Japhy estaba triste y decepcionado.
– ¡Cómo esperas convertirte en un bikhu bondadoso o en un bodhisattva mahasattva si te emborrachas continuamente!
– ¿Has olvidado la última viñeta de los Toros donde el viejo se emborracha con los carniceros?
– ¿Y qué? ¿Cómo vas a entender tu propia esencia mental con la cabeza toda embotada y los dientes manchados y lleno de náuseas?
– No tengo náuseas, me encuentro bien. Podría flotar en esa niebla gris y volar por encima de San Francisco como una gaviota. ¿Te conté alguna vez lo del barrio chino este? Viví por aquí…
– También yo he vivido en el barrio chino de Seattle, y sé perfectamente lo que pasa en esos sitios.
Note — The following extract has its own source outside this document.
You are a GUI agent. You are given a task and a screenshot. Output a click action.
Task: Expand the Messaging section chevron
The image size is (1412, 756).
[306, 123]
Los neones de tiendas y bares resplandecían en el gris de la noche lluviosa. Me sentía maravillosamente bien. Después de cortarnos el pelo fuimos al almacén del Monte de Piedad y anduvimos de pesca en los cajones. Compramos calcetines y camisetas, cinturones y otras prendas viejas por muy poco. Yo seguía pegándole besos al vino: me había colgado la botella del cinturón. Japhy estaba enfadado. Luego subimos al coche y fuimos a Berkeley cruzando el puente bajo la lluvia y siguiendo hasta las afueras de Oakland, y luego hasta el centro, donde Japhy esperaba encontrar unos vaqueros de mi talla. Nos habíamos pasado el día entero mirando vaqueros usados para ver si me servían. Seguí pegándole al vino y al fin Japhy cedió y bebió un poco y me enseñó el poema que había escrito mientras me cortaban el pelo en el barrio chino:
"¡Moderna escuela de peluquería! Smith, ojos cerrados, padece un corte de pelo temiendo la fealdad. 50 centavos. Un estudiante de peluquero cetrino, García en su bata, dos chicos rubios, uno con cara asustada y grandes orejas. Mirando desde los asientos, dile: "Eres muy feo y tienes las orejas grandes." Llorará y sufrirá sin que ni siquiera sea cierto. El otro, de cara delgada, concentrado, vaqueros remendados y zapatos rotos me mira delicadamente. Chico doliente que se volverá duro y avaro en la pubertad; Ray y yo con una botella de oporto por dentro en este día lluvioso de mayo y no hay levis usados de nuestra talla en la ciudad y el estudiante de peluquero corta el pelo a lo barrio chino y el alumno maduro empieza su carrera en plena floración."